Vous vivez en partie au Rwanda. Quand arrive ce « maudit mois d’avril » (Petit Pays), qui ouvre la période de commémoration du génocide, que se passe-t-il dans la population ?

C’est vrai que le mois d’avril change l’atmosphère du pays, comme si une chape de plomb tombait sur tout le monde. Il y a une recrudescence des absences au travail, des gens qui ont des ulcères à l’estomac et qui somatisent énormément. Certains rescapés quittent le pays à ce moment-là, ceux qui ne veulent pas participer aux commémorations et qui, pour certains, sont agacés par leur côté officiel, agacés d’entendre la parole du chef d’État, au détriment peut-être d’un silence et d’une écoute des survivants. Il y a aussi toute la population Hutu pour qui le problème est plus difficile à soulever. Il y a des gens qui éteignent la radio où l’on entend des commémorations, des chants de souvenir, où on égrène les noms des disparus. Certaines personnes n’ont pas envie d’entendre parler de ça. Parfois, certaines personnes tiennent des discours qui disent qu’il « faut aller de l’avant », « passer à autre chose » – même pour des personnes touchées très intimement par le génocide. Il y a aussi les jeunes, nés après 1994, une génération qui a maintenant dépassé la vingtaine, qui se sentent entravés par cette mémoire à répétition. Cette période est longue, et dure quand même trois mois.

Une saison entière…

Il y a aussi forcément des gens pour qui c’est important. L’une de mes tantes survivantes me disait que plus le temps passe et plus les commémorations sont difficiles, et en même temps plus elles sont importantes.

D’où vient cette plus grande difficulté ?

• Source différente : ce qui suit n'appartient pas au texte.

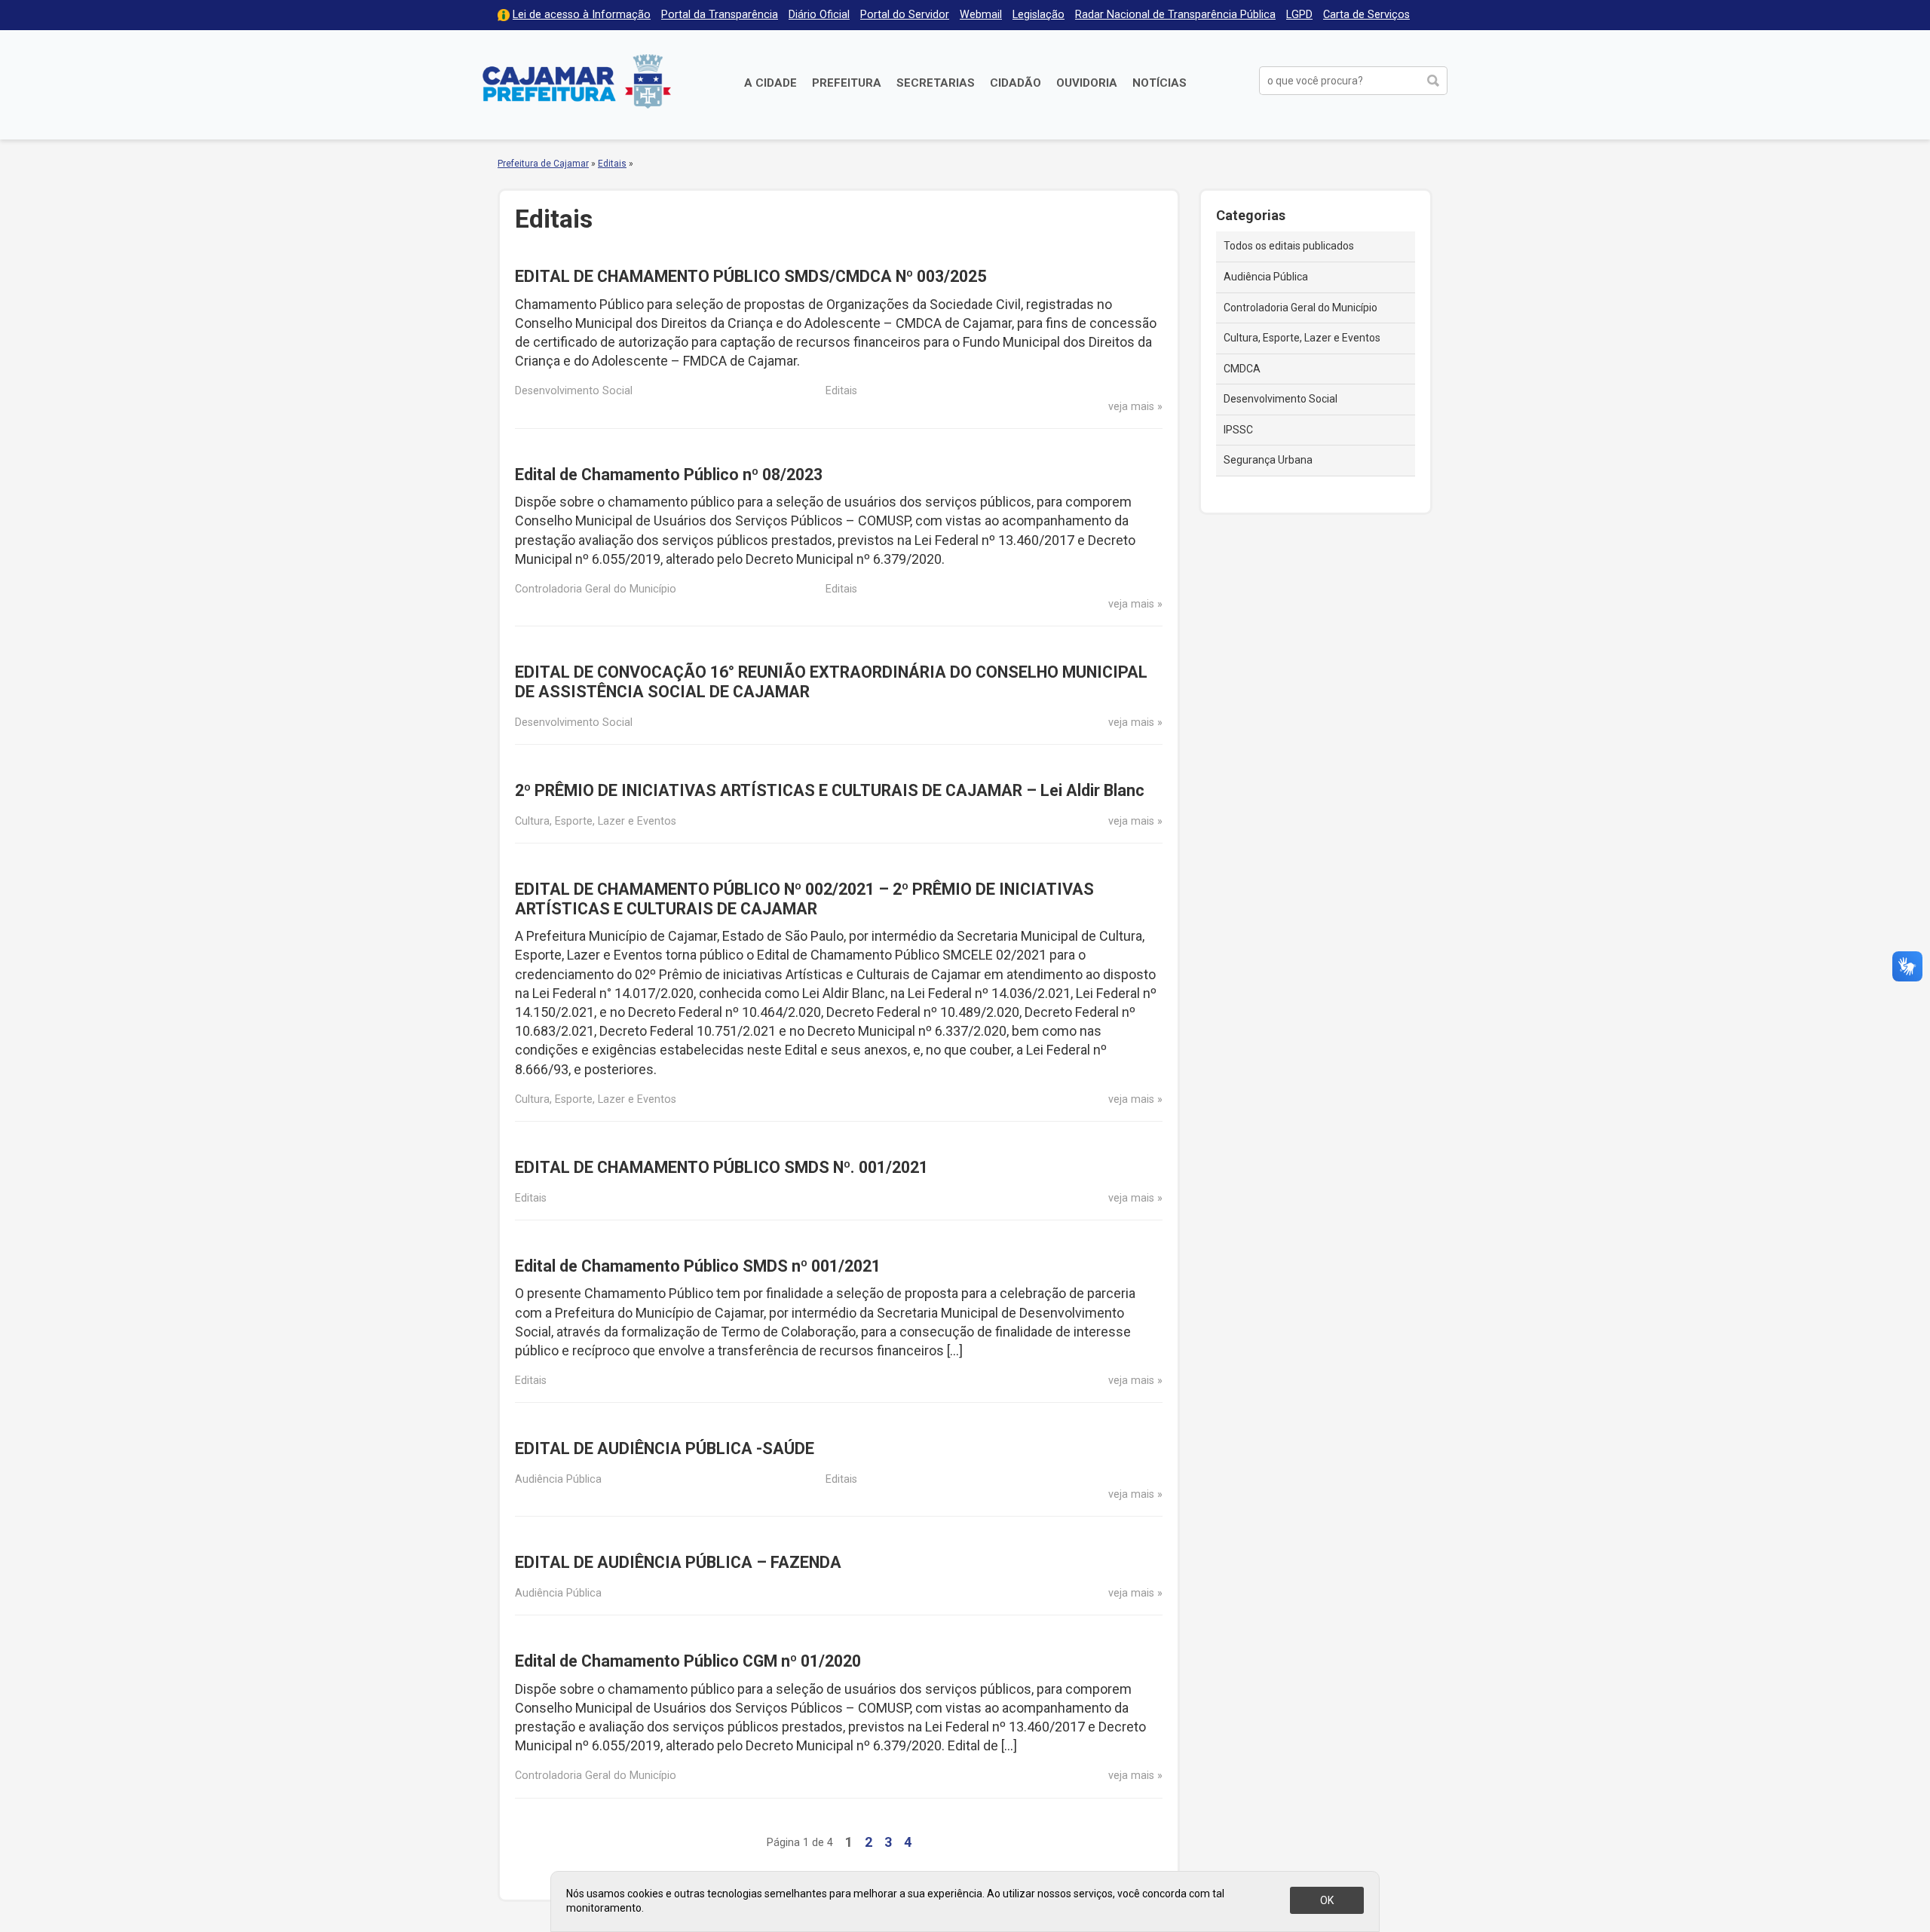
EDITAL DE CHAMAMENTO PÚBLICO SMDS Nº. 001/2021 (721, 1167)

Commémorer est difficile parce que les rescapés ne sont plus dans la même urgence. Tout de suite après le génocide il n’y avait pas d’eau, pas d’électricité, il fallait s’occuper des enfants et des vieux. Aujourd’hui, les enfants ont grandi, les gens se sont installés, la vie a repris un cours normal. Ainsi, c’est comme si les barrières de sécurité que l’on avait érigées pour se reconstruire étaient plus fragiles, comme si l’on était plus facilement impacté. Je suis moi-même très étonné d’entendre ce discours selon lequel les commémorations sont de plus en plus difficiles avec le temps. On a toujours tendance à dire que le temps va soigner, mais non.

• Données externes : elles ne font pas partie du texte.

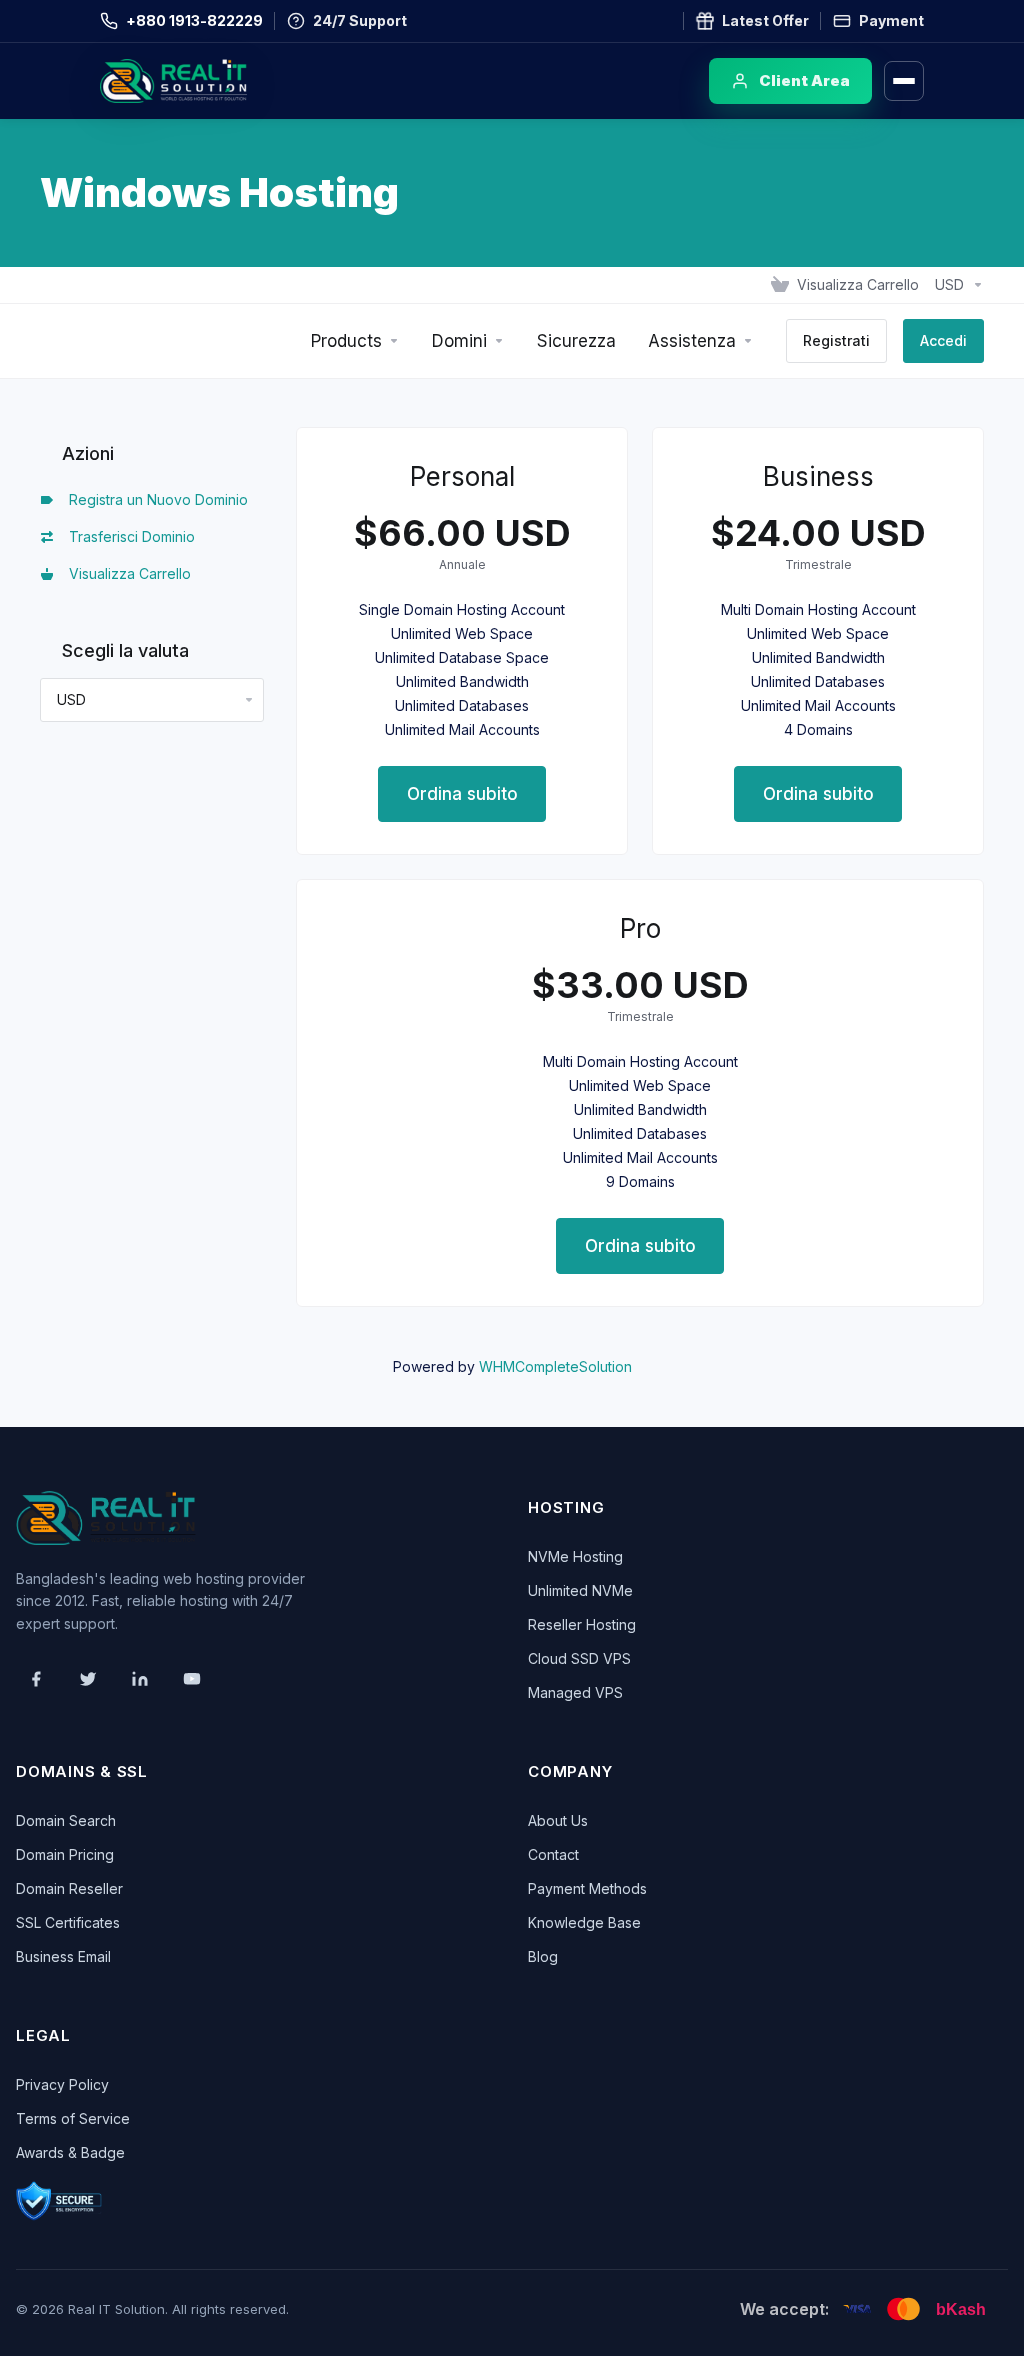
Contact (553, 1854)
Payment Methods (587, 1888)
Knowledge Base (584, 1922)
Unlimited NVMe (580, 1590)
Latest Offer (765, 20)
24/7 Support (360, 20)
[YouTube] (192, 1679)
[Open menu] (904, 81)
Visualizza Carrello (126, 573)
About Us (558, 1820)
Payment (891, 20)
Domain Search (66, 1820)
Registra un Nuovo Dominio (154, 499)
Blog (543, 1956)
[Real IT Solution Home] (215, 81)
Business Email (63, 1956)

Comment la mémoire est-elle construite, en comparaison, par exemple, avec la mémoire de la Seconde guerre mondiale en Europe ?

Ce n’est pas pareil qu’en Europe. Bien sûr, l’Europe a connu des traumatismes, mais la différence est que les violences n’ont pas été commises directement par des voisins, des personnes du même quartier, que l’on côtoyait tout les jours. Le génocide est véritablement entré dans l’intimité de tous les Rwandais. L’histoire du Rwanda est particulière. C’est un pays enclavé, un petit territoire où tout le monde est condamné à vivre avec tout le monde.

On ne peut donc pas donner une vision globale de la manière dont les commémorations sont vécues ?

C’est une diversité de comportements, en fonction de chacun, de son histoire, selon que l’on est issu d’une famille de rescapés ou d’une famille de bourreaux, que l’on est Tutsi ou Hutu, que l’on vit en ville ou à la campagne, que l’on est né avant ou après le génocide.

Le discours officiel doit pourtant s’adresser à toute la société — comment est-il formé ?

Le discours officiel est sur une crête. Le pouvoir, pris en tenaille, doit avoir un discours qui propulse la société dans l’avenir, dans la reconstruction, dans le monde de demain, dans la jeunesse, sans oublier d’où vient le pays, sans oublier les survivants.

Certes, il y a un discours officiel, mais il y a aussi le discours des survivants. Partout, pendant trois mois, dans tous les endroits du pays, il y a des veillées, des chansons, des survivants qui prennent la parole, des officiels, bien sûr, mais pas que… Tous s’emparent de la question. Il n’y a pas un organe dédié, gouvernemental, qui créerait une nouvelle idéologie.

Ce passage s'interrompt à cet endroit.